Moi je préfère être dominé, je suis dominant à contrecœur. Le dominant peut perdre sa place d’un moment à l’autre, alors que le dominé a tous les espoirs. Julien a agi très légèrement sur le disque, par petites remarques. Il laissait les chansons vivre comme elles étaient. On a essayé de garder la photographie du moment avec ses imperfections.
Cette liberté retrouvée, c’est aussi celle des chansonniers d’avant la pop que tu jouais souvent dans tes émissions sur France Inter ?
Je ne sais pas si c’est une influence directe mais j’aime beaucoup les fantaisistes, et aussi cette légèreté qui se dégage de Trenet ou de Mireille. J’adore également ce qu’on appelle la Mélodie Française, Fauré, Poulenc, les poèmes de Max Jabob ou d’Apollinaire mis en musique.
Je n’y pensais pas forcément en faisant les chansons, mais c’est évident que je suis en plein dans la chanson française. Ce qui me sauve, c’est cet amateurisme que j’essaie de conserver. C’est moi qui joue, alors que je n’avais jamais joué de piano de ma vie, d’où cet amateurisme qui fait peut-être la différence avec la chanson classique.
L’amateurisme, c’est une chose à laquelle tu tiens par dessus tout ?
J’aime bien quand on sent que le chanteur ou le musicien découvre des choses en les faisant, et j’essaie de préserver ça. Surtout sur ce disque qui vient après un album pour le coup très formaté, où il n’y avait pas la place pour ces tâtonnements.
L’amateurisme, c’est le privilège ultime, et comme je tiens à ce privilège je préfère changer ma méthode plutôt que d’y renoncer. Face au piano, à cet alignement de touches noires et blanches, j’avais l’impression de partir en Chine sans passeport. L’un de mes albums préférés reste celui des Shaggs, ces quatre sœurs qui ont enregistré un disque complètement amateur dans les 60’s.
On sent qu’elles découvrent leurs instruments en même temps qu’elles en jouent, et pendant qu’un continent s’ouvre à elles, il s’ouvre également à nous. Elles jouent comme elles peuvent, sans savoir ce qu’est une chanson, et pour moi c’est d’une beauté fascinante.

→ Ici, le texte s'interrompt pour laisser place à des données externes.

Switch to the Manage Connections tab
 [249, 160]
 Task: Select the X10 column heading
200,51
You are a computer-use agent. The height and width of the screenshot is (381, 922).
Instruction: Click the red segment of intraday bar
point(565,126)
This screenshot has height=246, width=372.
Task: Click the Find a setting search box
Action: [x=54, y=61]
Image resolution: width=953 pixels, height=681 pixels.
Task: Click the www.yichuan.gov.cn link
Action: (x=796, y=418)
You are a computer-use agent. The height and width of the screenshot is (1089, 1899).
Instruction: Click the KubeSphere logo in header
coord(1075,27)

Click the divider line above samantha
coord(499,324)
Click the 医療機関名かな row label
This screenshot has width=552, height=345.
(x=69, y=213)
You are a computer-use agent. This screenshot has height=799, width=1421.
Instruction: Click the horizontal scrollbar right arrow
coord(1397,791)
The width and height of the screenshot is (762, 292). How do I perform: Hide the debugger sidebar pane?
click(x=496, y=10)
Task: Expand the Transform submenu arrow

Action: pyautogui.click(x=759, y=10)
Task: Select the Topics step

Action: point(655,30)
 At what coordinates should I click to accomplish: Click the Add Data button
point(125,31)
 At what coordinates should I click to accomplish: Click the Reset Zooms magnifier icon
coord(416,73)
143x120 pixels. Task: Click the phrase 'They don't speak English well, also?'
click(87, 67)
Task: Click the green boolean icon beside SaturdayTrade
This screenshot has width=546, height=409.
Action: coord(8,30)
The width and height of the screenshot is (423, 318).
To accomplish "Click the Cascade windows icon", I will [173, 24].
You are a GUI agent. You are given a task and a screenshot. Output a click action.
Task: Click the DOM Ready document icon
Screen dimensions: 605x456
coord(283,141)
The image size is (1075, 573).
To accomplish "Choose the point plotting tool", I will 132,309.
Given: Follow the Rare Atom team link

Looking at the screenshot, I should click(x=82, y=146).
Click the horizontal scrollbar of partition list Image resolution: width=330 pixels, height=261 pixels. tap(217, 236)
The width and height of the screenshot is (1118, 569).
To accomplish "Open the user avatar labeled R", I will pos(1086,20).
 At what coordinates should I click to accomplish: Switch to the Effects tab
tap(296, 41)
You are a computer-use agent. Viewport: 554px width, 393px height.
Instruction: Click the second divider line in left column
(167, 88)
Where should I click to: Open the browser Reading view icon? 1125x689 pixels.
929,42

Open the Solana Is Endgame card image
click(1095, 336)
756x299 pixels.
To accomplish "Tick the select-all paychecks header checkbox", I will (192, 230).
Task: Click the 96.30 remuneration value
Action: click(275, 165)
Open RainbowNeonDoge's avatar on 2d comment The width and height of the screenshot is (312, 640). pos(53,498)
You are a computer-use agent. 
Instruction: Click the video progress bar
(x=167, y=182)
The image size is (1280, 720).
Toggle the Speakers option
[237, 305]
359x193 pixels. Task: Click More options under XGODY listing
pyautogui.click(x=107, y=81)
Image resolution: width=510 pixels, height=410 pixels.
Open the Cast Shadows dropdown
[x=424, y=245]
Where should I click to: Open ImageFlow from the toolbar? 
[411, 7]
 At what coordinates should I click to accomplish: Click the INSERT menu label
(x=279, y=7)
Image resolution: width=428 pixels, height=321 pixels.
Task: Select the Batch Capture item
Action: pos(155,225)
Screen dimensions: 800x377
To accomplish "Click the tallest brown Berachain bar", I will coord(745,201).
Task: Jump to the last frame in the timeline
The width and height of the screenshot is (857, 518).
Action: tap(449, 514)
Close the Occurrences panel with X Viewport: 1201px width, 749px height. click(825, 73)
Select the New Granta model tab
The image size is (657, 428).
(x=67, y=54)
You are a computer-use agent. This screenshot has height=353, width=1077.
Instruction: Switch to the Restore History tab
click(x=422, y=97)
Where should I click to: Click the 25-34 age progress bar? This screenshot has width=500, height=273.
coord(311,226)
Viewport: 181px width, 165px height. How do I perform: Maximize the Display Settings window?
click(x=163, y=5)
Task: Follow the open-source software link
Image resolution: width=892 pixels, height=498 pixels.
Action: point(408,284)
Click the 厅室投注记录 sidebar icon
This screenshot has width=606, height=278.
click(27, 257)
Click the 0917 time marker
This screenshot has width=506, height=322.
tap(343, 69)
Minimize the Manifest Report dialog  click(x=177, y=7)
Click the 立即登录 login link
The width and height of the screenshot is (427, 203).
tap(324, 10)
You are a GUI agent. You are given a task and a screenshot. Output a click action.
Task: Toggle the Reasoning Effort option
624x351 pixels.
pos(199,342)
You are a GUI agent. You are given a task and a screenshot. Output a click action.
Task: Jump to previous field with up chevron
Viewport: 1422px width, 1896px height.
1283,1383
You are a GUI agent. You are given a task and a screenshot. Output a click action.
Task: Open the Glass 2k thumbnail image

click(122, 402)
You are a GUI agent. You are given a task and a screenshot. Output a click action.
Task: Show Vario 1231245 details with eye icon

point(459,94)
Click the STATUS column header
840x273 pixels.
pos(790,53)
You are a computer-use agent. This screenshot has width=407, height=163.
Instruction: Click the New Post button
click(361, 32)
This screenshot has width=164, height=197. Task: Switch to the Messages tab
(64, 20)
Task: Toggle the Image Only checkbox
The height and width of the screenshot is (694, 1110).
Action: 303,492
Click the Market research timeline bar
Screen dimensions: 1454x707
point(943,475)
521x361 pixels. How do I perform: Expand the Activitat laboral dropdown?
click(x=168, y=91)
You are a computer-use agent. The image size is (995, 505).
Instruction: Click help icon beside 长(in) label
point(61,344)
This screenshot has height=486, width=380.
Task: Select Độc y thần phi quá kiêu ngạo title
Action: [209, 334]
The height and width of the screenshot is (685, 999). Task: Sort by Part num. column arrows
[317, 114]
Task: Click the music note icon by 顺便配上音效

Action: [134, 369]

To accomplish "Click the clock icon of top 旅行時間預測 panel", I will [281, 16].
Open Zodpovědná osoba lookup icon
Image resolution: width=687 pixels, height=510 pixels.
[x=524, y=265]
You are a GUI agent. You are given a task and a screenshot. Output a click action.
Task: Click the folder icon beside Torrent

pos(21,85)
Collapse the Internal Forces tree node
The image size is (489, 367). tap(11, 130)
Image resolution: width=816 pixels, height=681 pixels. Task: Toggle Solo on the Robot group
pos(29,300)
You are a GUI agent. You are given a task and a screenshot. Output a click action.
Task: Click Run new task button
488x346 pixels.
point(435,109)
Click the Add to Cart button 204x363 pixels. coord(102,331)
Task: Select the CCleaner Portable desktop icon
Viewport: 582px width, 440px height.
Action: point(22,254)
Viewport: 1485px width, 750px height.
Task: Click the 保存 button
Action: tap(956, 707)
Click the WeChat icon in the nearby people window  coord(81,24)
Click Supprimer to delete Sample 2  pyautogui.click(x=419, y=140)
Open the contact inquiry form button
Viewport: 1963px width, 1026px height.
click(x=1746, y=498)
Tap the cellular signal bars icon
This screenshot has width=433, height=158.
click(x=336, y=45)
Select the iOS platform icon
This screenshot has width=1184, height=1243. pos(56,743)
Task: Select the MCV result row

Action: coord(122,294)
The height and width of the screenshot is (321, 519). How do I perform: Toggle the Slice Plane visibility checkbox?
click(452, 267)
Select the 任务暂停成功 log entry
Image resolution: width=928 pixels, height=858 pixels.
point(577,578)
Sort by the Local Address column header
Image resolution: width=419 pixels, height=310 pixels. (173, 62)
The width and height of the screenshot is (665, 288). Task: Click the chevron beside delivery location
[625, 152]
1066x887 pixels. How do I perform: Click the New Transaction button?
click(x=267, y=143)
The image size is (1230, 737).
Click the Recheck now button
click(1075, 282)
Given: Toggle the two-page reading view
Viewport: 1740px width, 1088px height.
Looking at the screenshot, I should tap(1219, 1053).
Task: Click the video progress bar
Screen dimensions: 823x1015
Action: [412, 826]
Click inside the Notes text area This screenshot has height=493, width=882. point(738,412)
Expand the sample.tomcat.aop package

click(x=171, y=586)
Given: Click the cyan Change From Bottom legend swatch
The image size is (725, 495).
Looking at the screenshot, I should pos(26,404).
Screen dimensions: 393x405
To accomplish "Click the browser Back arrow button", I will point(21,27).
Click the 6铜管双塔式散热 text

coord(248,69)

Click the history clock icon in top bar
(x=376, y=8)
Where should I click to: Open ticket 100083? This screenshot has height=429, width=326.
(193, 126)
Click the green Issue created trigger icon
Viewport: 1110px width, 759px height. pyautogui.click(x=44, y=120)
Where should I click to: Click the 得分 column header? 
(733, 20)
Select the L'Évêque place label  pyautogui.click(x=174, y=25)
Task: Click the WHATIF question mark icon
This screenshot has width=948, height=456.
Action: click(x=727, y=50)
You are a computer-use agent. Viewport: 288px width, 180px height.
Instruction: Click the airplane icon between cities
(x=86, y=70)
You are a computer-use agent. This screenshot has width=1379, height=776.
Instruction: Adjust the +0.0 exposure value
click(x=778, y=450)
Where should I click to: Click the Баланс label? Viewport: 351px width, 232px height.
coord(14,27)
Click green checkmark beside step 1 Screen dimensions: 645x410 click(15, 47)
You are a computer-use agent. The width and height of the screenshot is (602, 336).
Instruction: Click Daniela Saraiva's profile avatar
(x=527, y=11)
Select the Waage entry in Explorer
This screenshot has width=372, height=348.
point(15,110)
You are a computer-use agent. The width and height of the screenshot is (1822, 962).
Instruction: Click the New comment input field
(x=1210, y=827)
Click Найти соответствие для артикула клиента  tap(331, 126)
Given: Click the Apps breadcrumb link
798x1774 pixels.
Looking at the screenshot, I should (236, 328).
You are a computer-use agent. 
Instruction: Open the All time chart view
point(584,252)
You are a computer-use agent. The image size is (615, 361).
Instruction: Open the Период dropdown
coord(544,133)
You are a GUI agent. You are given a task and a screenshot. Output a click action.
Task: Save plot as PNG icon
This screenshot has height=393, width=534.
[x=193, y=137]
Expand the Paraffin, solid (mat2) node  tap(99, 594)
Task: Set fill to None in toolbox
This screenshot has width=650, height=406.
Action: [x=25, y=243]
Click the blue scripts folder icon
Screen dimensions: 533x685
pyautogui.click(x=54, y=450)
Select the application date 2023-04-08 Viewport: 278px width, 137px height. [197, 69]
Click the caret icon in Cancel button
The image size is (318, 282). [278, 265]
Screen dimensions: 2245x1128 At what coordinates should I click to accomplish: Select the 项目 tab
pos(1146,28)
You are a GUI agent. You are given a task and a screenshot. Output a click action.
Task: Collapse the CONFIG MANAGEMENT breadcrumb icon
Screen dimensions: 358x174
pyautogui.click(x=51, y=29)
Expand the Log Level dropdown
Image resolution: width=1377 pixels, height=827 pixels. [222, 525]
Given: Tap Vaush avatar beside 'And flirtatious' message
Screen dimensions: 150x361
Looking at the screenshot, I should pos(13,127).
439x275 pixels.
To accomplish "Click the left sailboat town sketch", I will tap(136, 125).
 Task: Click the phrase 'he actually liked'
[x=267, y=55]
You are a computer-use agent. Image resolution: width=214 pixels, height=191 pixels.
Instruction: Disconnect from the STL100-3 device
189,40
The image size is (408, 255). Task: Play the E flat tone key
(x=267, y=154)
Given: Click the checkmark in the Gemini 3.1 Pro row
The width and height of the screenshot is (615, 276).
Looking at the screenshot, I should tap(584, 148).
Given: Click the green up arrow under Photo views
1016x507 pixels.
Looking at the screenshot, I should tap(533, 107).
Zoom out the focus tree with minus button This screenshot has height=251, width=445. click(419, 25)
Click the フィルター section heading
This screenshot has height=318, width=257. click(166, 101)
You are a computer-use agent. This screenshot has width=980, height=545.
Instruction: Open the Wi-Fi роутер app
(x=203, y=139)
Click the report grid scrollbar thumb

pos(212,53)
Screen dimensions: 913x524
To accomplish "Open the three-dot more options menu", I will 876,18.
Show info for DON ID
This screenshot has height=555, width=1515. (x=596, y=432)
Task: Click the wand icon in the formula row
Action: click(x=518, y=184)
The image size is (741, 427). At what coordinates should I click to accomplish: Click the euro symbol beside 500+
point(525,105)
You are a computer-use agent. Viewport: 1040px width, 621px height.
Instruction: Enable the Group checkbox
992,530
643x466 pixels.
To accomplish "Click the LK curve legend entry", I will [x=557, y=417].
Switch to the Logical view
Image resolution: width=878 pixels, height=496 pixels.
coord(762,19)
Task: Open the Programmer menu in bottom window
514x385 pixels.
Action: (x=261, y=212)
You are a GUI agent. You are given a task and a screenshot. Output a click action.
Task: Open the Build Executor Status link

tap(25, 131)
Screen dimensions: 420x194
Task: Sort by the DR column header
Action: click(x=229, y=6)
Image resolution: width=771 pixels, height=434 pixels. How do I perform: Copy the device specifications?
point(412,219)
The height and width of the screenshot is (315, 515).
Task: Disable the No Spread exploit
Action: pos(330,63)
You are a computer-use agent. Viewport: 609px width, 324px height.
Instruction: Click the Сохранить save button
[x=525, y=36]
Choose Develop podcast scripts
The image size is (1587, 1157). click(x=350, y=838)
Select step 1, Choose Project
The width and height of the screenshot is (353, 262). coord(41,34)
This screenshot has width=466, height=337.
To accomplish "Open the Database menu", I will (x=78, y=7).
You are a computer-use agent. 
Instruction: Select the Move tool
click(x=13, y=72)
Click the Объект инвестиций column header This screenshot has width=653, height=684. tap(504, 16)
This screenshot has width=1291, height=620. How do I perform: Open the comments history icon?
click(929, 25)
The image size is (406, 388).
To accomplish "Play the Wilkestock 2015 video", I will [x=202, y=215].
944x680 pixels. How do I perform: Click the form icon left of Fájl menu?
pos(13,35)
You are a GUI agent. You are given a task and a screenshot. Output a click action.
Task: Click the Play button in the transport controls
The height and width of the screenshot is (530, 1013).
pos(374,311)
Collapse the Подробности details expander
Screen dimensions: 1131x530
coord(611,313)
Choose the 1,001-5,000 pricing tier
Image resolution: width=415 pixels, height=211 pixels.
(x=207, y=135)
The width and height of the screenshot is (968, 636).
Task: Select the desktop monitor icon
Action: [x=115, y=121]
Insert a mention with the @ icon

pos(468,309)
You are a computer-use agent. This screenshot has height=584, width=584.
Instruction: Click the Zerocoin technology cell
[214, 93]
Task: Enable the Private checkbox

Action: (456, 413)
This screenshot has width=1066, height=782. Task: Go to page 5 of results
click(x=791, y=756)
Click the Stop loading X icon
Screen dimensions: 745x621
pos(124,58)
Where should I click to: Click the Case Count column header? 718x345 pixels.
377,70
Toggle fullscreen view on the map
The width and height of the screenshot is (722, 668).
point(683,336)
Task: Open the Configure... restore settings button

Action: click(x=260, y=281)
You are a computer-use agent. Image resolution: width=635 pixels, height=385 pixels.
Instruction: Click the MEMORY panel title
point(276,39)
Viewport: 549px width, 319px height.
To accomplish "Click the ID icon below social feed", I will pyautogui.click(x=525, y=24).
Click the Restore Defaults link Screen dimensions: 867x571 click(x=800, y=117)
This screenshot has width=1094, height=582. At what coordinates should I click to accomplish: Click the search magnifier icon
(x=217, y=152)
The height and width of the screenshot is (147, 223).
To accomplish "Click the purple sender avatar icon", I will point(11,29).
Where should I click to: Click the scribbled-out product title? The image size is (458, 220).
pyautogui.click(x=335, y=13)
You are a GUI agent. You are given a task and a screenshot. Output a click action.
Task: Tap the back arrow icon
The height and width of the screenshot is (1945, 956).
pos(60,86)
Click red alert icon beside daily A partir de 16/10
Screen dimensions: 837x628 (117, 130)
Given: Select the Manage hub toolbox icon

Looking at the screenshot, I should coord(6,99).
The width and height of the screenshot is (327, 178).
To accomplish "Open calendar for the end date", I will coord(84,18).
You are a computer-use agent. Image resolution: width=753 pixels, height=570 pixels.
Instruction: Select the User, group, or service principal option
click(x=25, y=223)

Ça te rappelle tes propres débuts ?
Oui tout à fait. J’ai commencé la musique avec un 4-pistes sans savoir comment ça marchait et comment on écrivait une chanson. Je me suis lancé et, en le faisant, j’ai tout de suite su que c’était ça qui me convenait.
Tu as changé de label pour cet album, c’était une volonté de ta part ?
Pas vraiment, mais j’ai passé plus de vingt ans dans le même label (Barclay – ndlr) et cette fois, le patron m’a dit que mon disque “n’était pas armé”. Je ne sais pas bien ce que ça veut dire, car un disque, ce n’est pas une 22 long rifle, on peut aussi avoir envie de le prendre dans ses bras.
L’idée de concevoir un disque comme une arme m’a fait complètement débander. Quand j’ai écouté le dernier Sufjan Stevens, j’avais envie de le prendre dans mes bras et, pour le coup, c’est un disque assez désarmé. J’aimerais que les gens ressentent parfois ce besoin avec mes disques.
Tu as rejoint le même label que ton copain Dominique A, ça a une importance pour toi ?
Déjà ça fait du bien de se retrouver dans un nouveau label, de côtoyer de nouvelles personnes, mais c’est vrai que le fait que ce soit aussi le label de Dominique, ça me rassure encore plus. J’aime sentir sa présence, et j’aime surtout ses disques qui me passionnent toujours autant.
Tu lui as fait écouter ton album ?
Je lui ai fait passer, oui, et je crois qu’il se retrouve plus dans ce disque que dans le précédent. Le retour que j’en ai, c’est qu’il l’écoute en famille, lorsqu’ils sont à table. Comme je mange parfois chez eux, quand je ne suis pas là ils passent mon album à la place. D’ailleurs, c’est chez Dominique que j’ai découvert l’album de Molly Drake, la mère de Nick Drake. Elle écrivait des chansons qu’elle chantait le dimanche à ceux qui voulaient bien l’écouter.
Sur ses enregistrements, on entend les oiseaux, un petit peu de vent, des gens qui circulent à côté, c’est un peu catho, et c’est très beau parce qu’on entend justement la vie qui passe à travers. Au cinéma, lorsqu’il faut bloquer une rue pour tourner, je trouve ça insensé. Pourquoi faudrait-il que la vie s’arrête pour faire un film ?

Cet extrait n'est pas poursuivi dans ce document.